SOURCE EXTRACT.
........

Yes. I’m not familiar with your cgroup hook, however. The fact you ALSO have a hard limit is bizarre if you have enabled soft limits – that too seems to a be a bug in the hook:
else:
# For all the rest just pass hostresc[resc] down to set_limit
self.set_limit(resc, hostresc[resc], jobid)
Obviously that call should not be made for hostresc[‘mem’] if self.cfg[‘cgroup’][‘memory’][‘soft_limit’] is set.
I pointed you at the code – feel free to copy the hook and add log messages to figure out what is happening.
BTW, at DEBUG4 level there is also this to be read in the logs:
pbs.logmsg(pbs.EVENT_DEBUG4,
"Limits computed from requests/defaults: "
“mem: %s vmem: %s” % (mem_limit, vmem_limit))
And of course if this is wrong feel free to change the hook.
In the hook I’m currently using, even though I still have the bug that the hard limit is being set even when requesting soft limits, the memsw limit is set correctly:
[alexis@dragon cgroups]$ qsub -I -lselect=1:mem=100m:vmem=2gb
qsub: waiting for job 9194.dragon to start
qsub: job 9194.dragon ready
[alexis@dragon ~]$ cd /sys/fs/cgroup/memory/pbs_jobs.service//jobid/9194.dragon/
[alexis@dragon 9194.dragon]$ head memory.*limit*
==> memory.kmem.limit_in_bytes <==
9223372036854771712
==> memory.kmem.tcp.limit_in_bytes <==
9223372036854771712
==> memory.limit_in_bytes <==
104857600
==> memory.memsw.limit_in_bytes <==
2147483648
==> memory.soft_limit_in_bytes <==
104857600
I fixed the bug by inserting this snippet in front of the ‘catchall, just pass this on’ limit setting to avoid a hard limit being set too low when enabling the soft limit:
elif (resc == 'mem'
and self.cfg['cgroup']['memory']['soft_limit']):
# Don't set hard mem limit to mem requested if soft mem
# limits were enabled;
# you do need to set a hard limit to the vmem limit
# if applicable or setting the vmem limit will fail
if 'vmem' in hostresc:
self.set_limit(resc, hostresc['vmem'], jobid)
else:
# For all the rest just pass hostresc[resc] down to set_limit
self.set_limit(resc, hostresc[resc], jobid)

........

RECORD SET.
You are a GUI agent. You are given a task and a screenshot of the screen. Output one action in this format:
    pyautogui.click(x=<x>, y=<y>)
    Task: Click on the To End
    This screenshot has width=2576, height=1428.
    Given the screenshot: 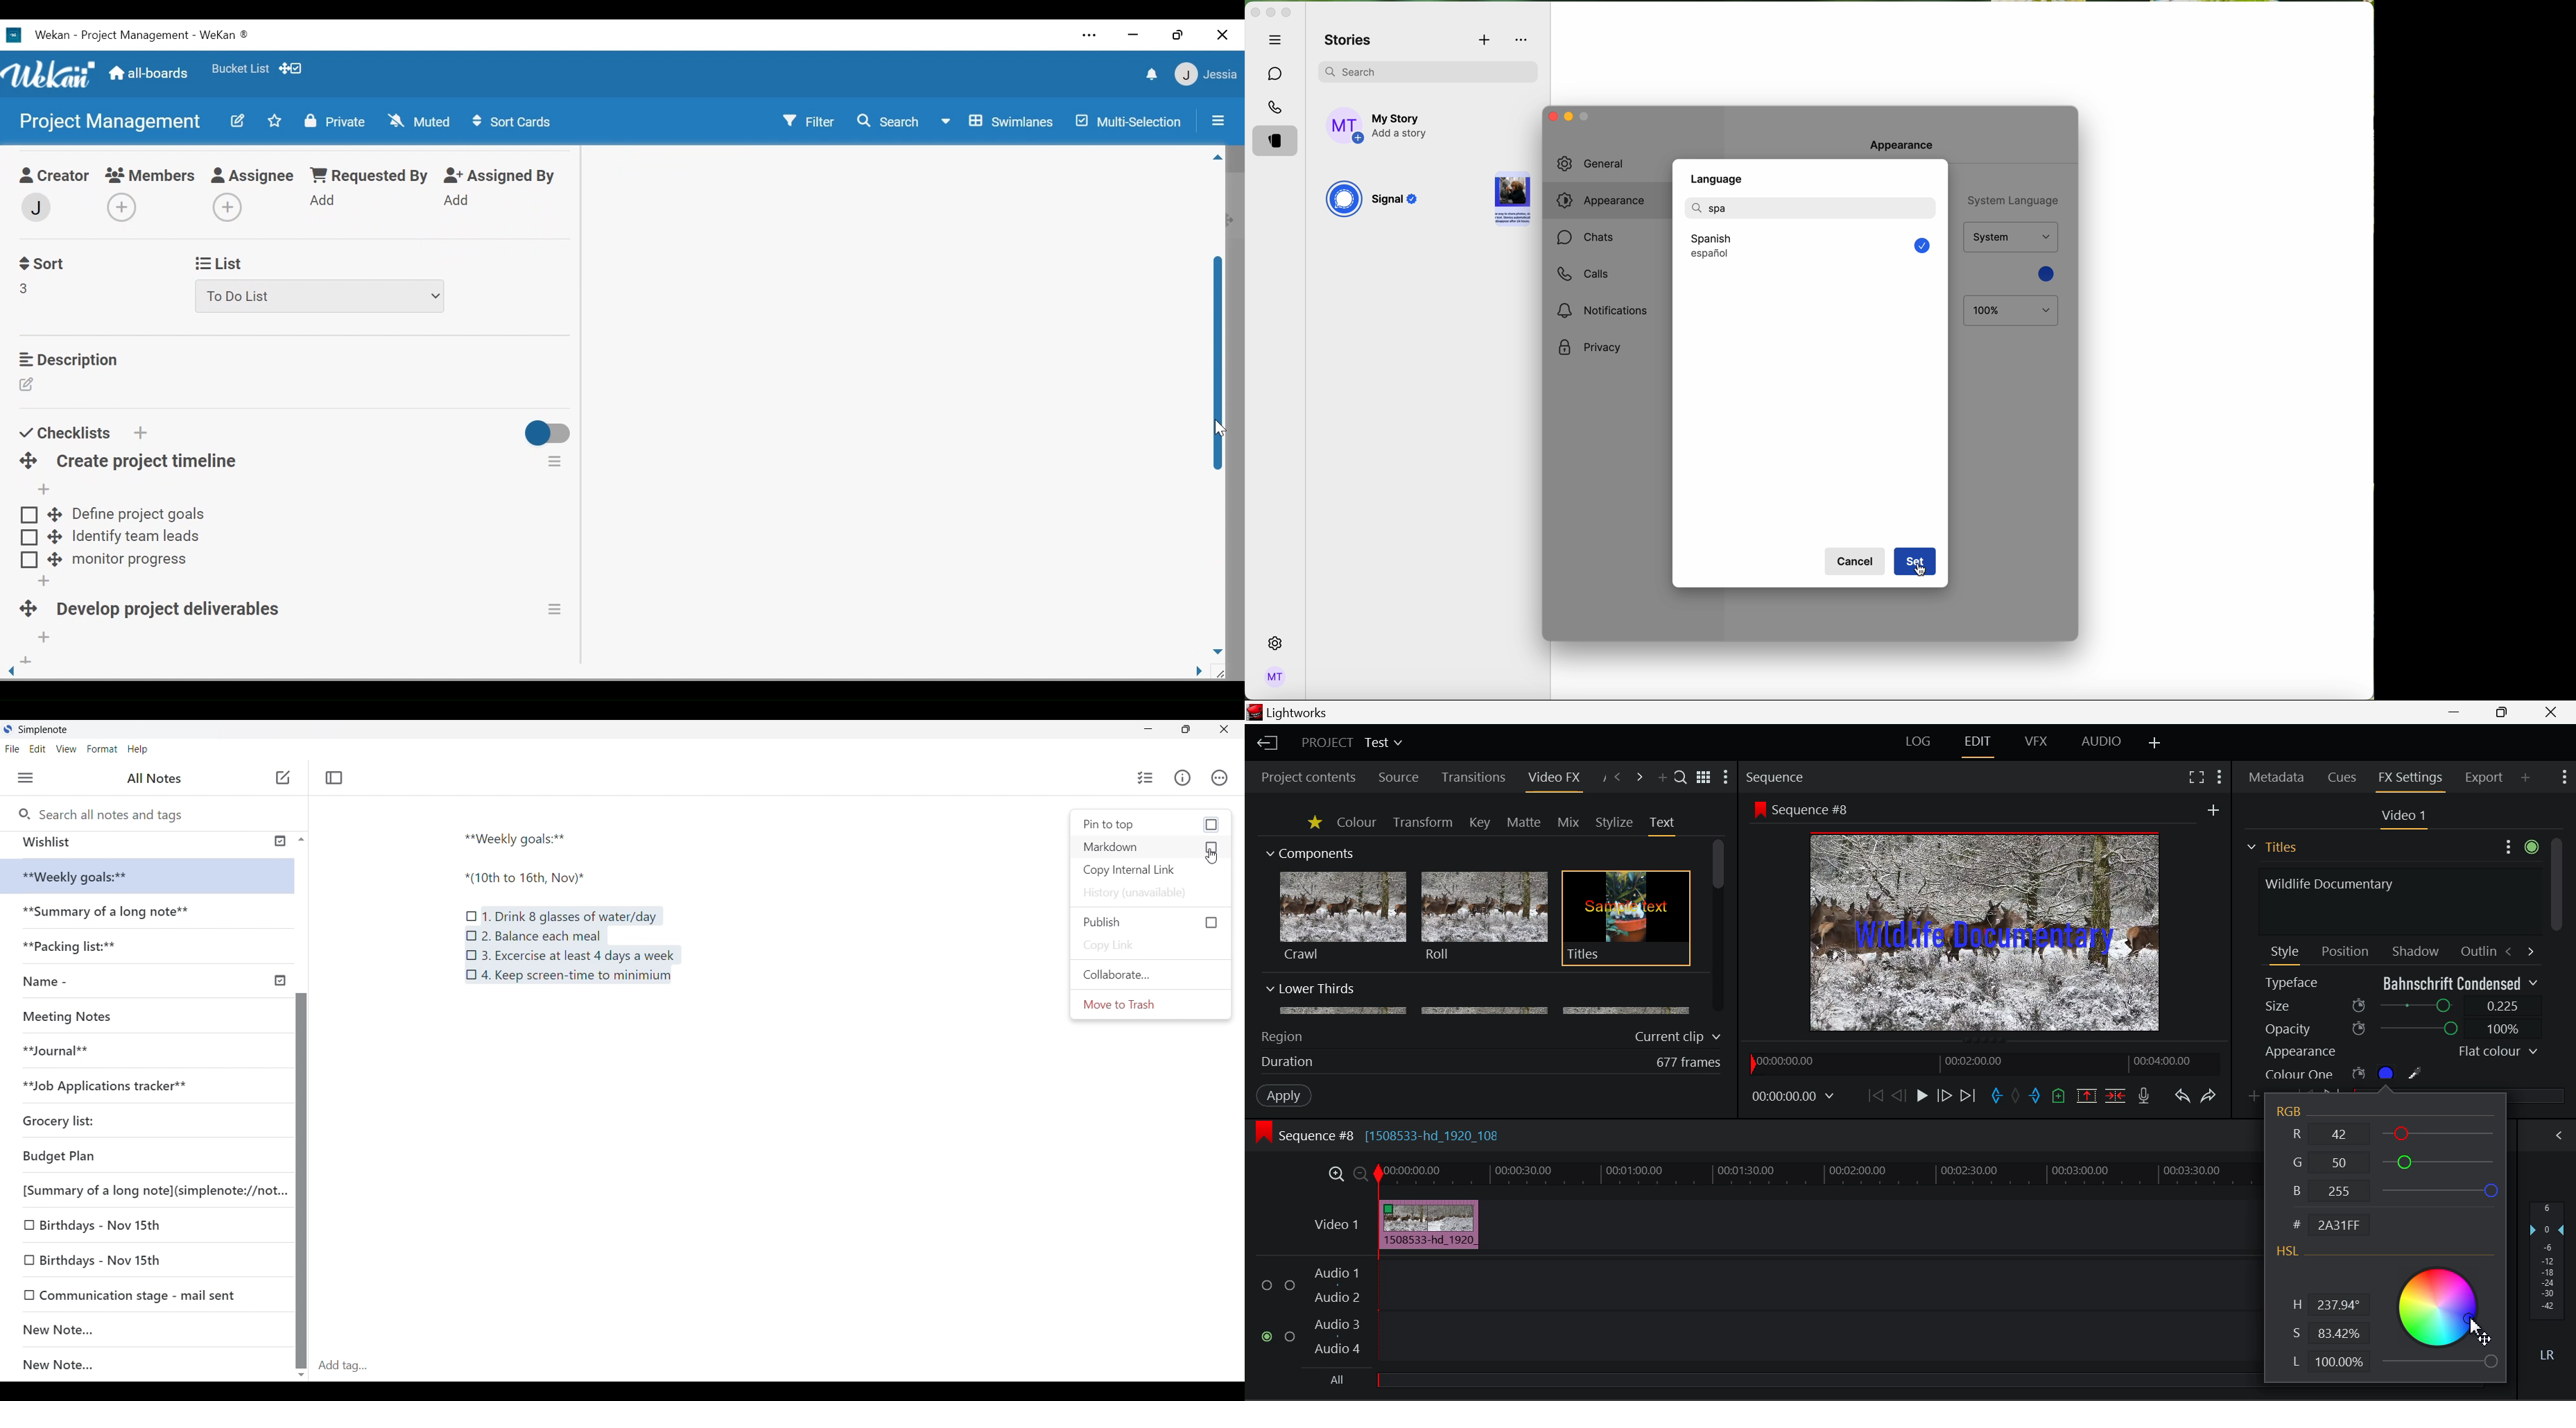 What is the action you would take?
    pyautogui.click(x=1969, y=1098)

........

PROBLEMS AND TASKS.
1. List every file name that the head command prints a limit for in the cgroup hook post.
2. Reproduce the cgroup hook post from "Obviously that call" up to and including "change the hook.", keeping every character unchanged.

ANSWERS TO THE EXERCISE.
1.
memory.kmem.limit_in_bytes
memory.kmem.tcp.limit_in_bytes
memory.limit_in_bytes
memory.memsw.limit_in_bytes
memory.soft_limit_in_bytes

2.
Obviously that call should not be made for hostresc[‘mem’] if self.cfg[‘cgroup’][‘memory’][‘soft_limit’] is set.
I pointed you at the code – feel free to copy the hook and add log messages to figure out what is happening.
BTW, at DEBUG4 level there is also this to be read in the logs:
pbs.logmsg(pbs.EVENT_DEBUG4,
"Limits computed from requests/defaults: "
“mem: %s vmem: %s” % (mem_limit, vmem_limit))
And of course if this is wrong feel free to change the hook.